I have been working on this problem for a while, but I cannot seem to get it right each time I try to attempt it. Can anyone help?
This is the problem:
Suppose $f:[a,b] \to R$ is Riemann integrable, and suppose $g = \frac{1}{f}$ is well defined and bounded on $[a,b]$. Prove that $g$ is Riemann integrable on $[a,b]$.

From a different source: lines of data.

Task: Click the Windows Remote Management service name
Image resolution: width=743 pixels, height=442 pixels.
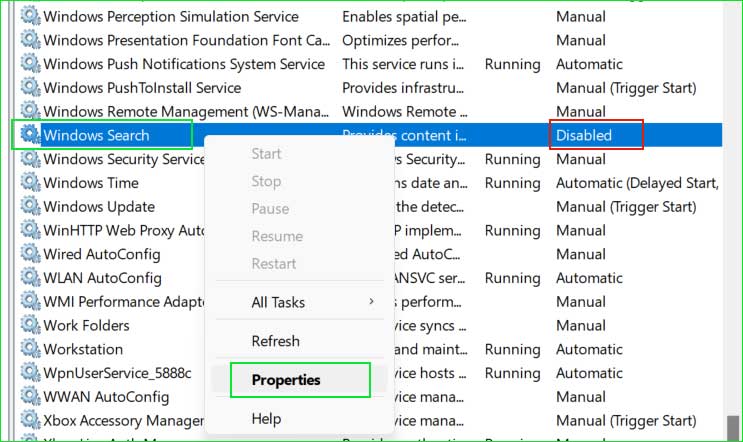Action: click(186, 112)
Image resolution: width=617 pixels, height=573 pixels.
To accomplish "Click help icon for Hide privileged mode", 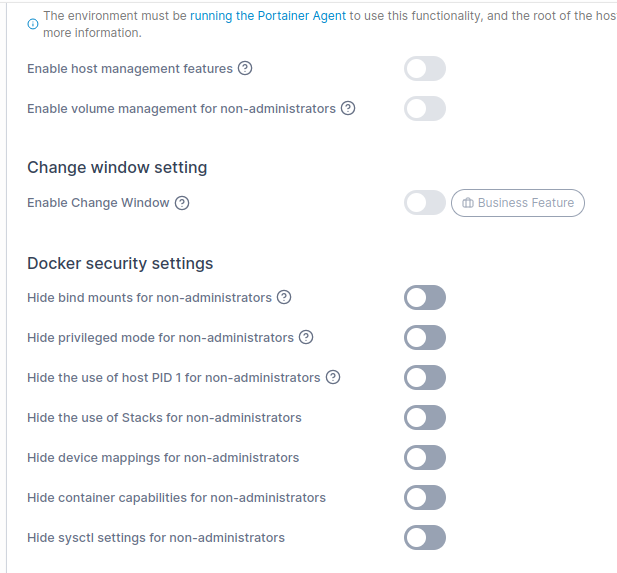I will tap(306, 337).
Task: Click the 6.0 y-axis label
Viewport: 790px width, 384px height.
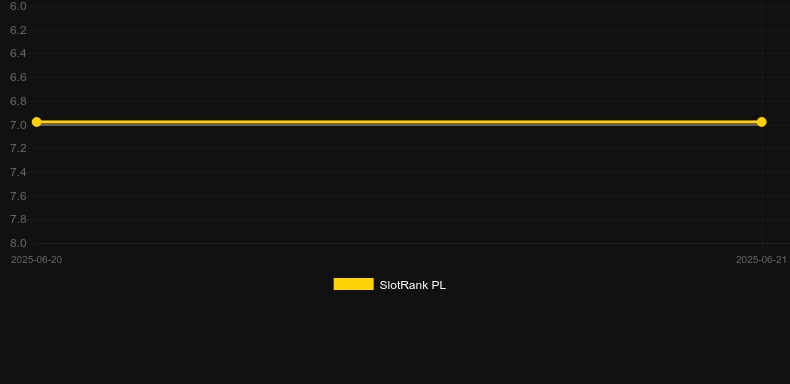Action: pos(18,7)
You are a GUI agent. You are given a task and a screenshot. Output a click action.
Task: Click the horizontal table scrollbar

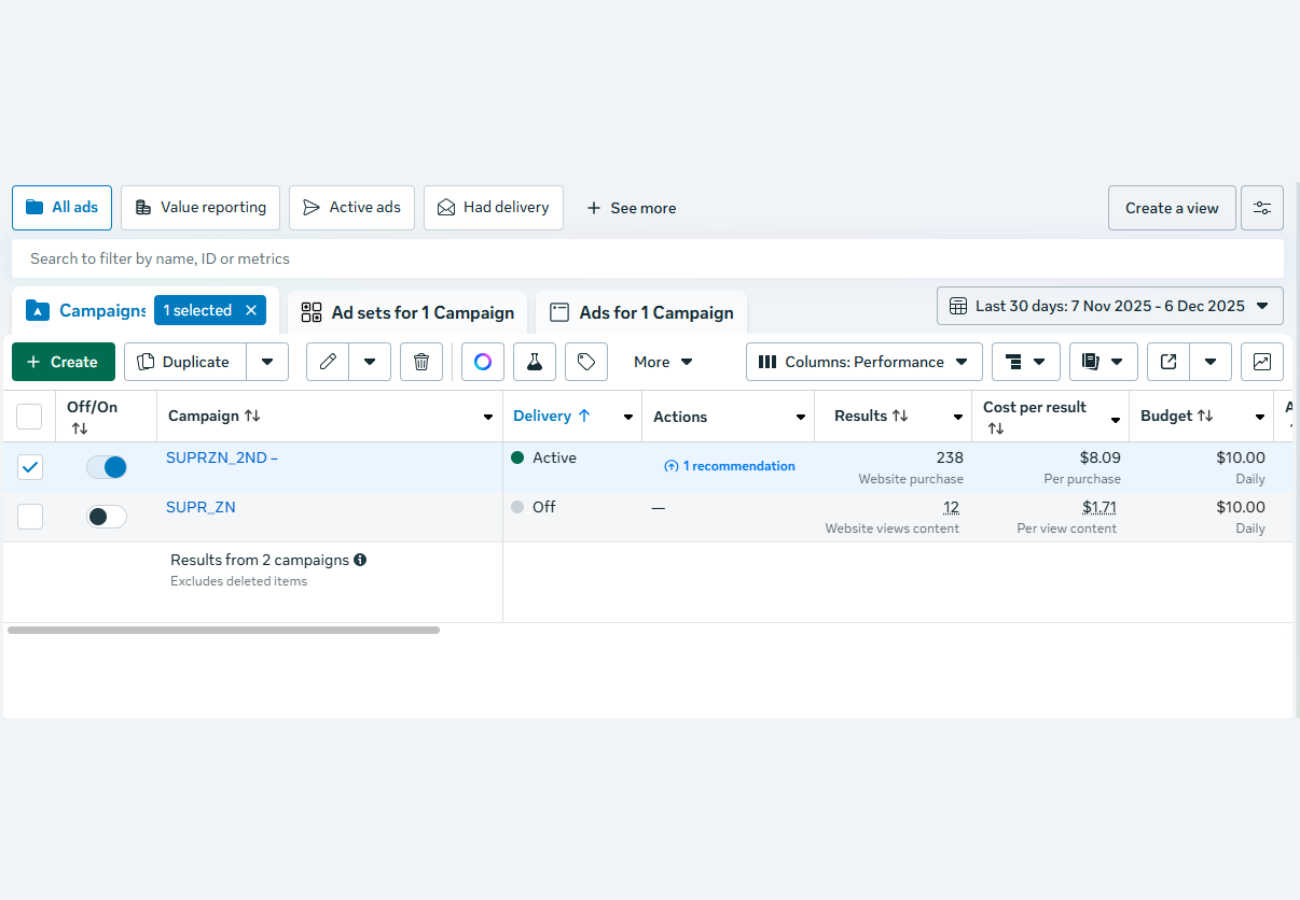coord(224,630)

This is what I have worked on so far:
Let $\phi(x) = \frac{1}{x}$. Note that $\phi$ is continuous for all $x \neq 0$. Since $f \in R[a,b]$, and $f$ is bounded, then $\phi \circ f$. Let $g= \phi \circ f$. Then there exists $M > 0$ such that $|f(x)| \le M$ for all $x \in [a,b] \implies f(x) \in [-M,M]$. $g$ is bounded so there exists $m > 0$ such that $|g(x)| \le m$ for all $x \in [a,b]$ which results into $|\frac{1}{f}| \le m \implies |f(x)| \ge \frac{1}{m}$ for all $x \in [a,b]$. Let $S$ be the union of two compact intervals as $S=\{y \in R \mid \frac{1}{m} \le |y| \le M \}$. $\phi$ is continuous because $0 \not\in S$. So $\phi: S \to R$ is continuous with $S$ compact. Using this Theorem which states "Suppose $f:[a,b] \to S$, $f \in R(x)$ on $[a,b]$, and $\phi: S \to R$ is continuous with $S$ compact. Then $\phi \circ f \in R(x)$ on $[a,b]$", we know that the composition of a continuous function with a compact domain and an integrable function with be integrable.
From here on out, I am struggling to find/prove a lemma to conclude this proof with $\phi \circ f \in R[a,b]$. Any help will be appreciated.